Nekromantik
Jörg Buttgereit
1987, 75 minutes
Premier long métrage de Jörg Buttgereit, complété en 1987 alors qu’il avait 24 ans, Nekromantik est devenu une légende de l’histoire récente du cinéma. Ce film amateur, tourné sans censure ni retenue aucune par un autodidacte et son groupe d'amis sur une période de deux ans en Super 8 mm, avec les moyens du bord, a rapidement atteint le statut de film culte, dès sa sortie quasi-confidentielle en Allemagne, puis s'est rapidement imposé comme une des références ultimes du cinéma trash de la fin des années quatre-vingt. Reprenant les deux motifs fondamentaux du plus pur cinéma d'exploitation, le sexe et l'horreur, y incorporant une perspective expérimentale et absurde pratiquement inédite dans ce type de production, Buttgereit signe un brûlot fou furieux et malade dont le climat malsain et l'humour douteux font tout le charme vénéneux. Suscitant d'âpres controverses, objet d'interdiction en de nombreux pays, distribué et diffusé de façon clandestine, Nekromantik représente désormais le film maudit par excellence, peut-être l'un des films les plus repoussants jamais tournés, dépassant en excès quelques-uns des pires exemples du genre. Il aborde crûment, avec de nombreuses scènes sanguinolentes et particulièrement insoutenables, le thème tabou de la nécrophilie, en revisitant de façon inusitée la figure usée du triangle amoureux, y incorporant… un cadavre, objet de la passion perverse d’un couple nécrophile. Brillante et terrifiante relecture du ménage à trois, où sexe et mort s'interpellent sans cesse sur fond de farce macabre provocatrice et sordide.
Si le film a acquis une aussi incroyable notoriété pour une production underground à petit budget, c’est d'abord parce qu’il aborde son sujet sans détour, avec une frénésie, une authenticité et une audace que l'on ne retrouve plus dans le cinéma d'horreur indépendant d'aujourd'hui. Subversif, le film l'est tant au niveau des sujets abordés - sexualité déviante et obsessive, pulsions mortifères - que dans sa représentation graphique explicite et sensationnaliste, étonnamment réussie et maîtrisée, empruntant au gore une expressivité délirante reposant sur l'excès et l'emphase stylistique sanguinolente. Mais la dimension film d'exploitation et film extrême ne suffit pas pour expliquer l'engouement que suscite Nekromantik. Car c'est aussi, quoi que certaines âmes indignées en disent ou pensent, un film d'auteur, certes anarchiste et complaisant en de nombreux endroits, mais indéniablement traversé par un regard aussi personnel qu'original. Ainsi, le talent de cinéaste de Jörg Buttgereit ne cède jamais, en terme de rigueur et d'exigence dénuée de prétention, à l'aspect provocateur et délinquant de cette agression visuelle et morale extrême. Le style Buttgereit repose sur une série de ruptures de ton insolites, amenées principalement par un sens du montage et des enchaînements installant un climat d'absurdité un peu décalée, à l'humour noir appuyé, humour tordu et pervers, sinon douteux, qui culmine dans l'anthologique scène finale, véritable chef-d'oeuvre de drôlerie chaotique qui dépasse toutes les bornes du mauvais goût - scène depuis catégorisée comme l'une des plus épouvantables et ignobles jamais filmées.

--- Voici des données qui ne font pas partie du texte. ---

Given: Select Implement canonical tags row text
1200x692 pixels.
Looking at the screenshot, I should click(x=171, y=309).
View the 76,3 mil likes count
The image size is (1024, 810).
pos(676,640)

Si les effets graphiques du genre horrifique sont ici utilisés à satiété, en revanche les rouages narratifs de ces productions sont dynamités de l'intérieur et mis en déroute systématiquement. De telle sorte que Nekromantik pourra à la fois décevoir les amateurs de films d'horreur à la structure et à l'esprit conventionnels - ceux-ci seront mis en déroute par le ton insolite et férocement anticonformiste du film - et les cinéphiles non habitués aux débordements des productions underground. Cherchant à réconcilier deux univers diamétralement opposés, Jörg Buttgereit aura signé un film indéfendable et inclassable, dont on peut être sûr qu'il ne sera jamais récupéré par l'establishment.
Film d’horreur presque expérimental, fort d’un montage audacieux et très personnel, Nekromantik mérite une place à part dans le cinéma underground et indépendant, tant il est fidèle à l’esprit punk et sauvage façon David Cronenberg - le Cronenberg de The Brood et de Shivers - tout en reposant sur un véritable projet de cinéma. Il est rare de voir des films de genre, plus encore des films d'exploitation gore, marqués d'un regard aussi personnel. Tout cela fait de Nekromantik un film radical et complètement malade, à l'humour noir ravageur aussi grotesque que désespéré, porté par une irrésistible musique tour à tour grandiloquente et glauque signée John Boy Walton, Hermann Kopp et Daktari Lorenz, et des images inoubliables. Voilà un must pour public averti et ouvert d'esprit.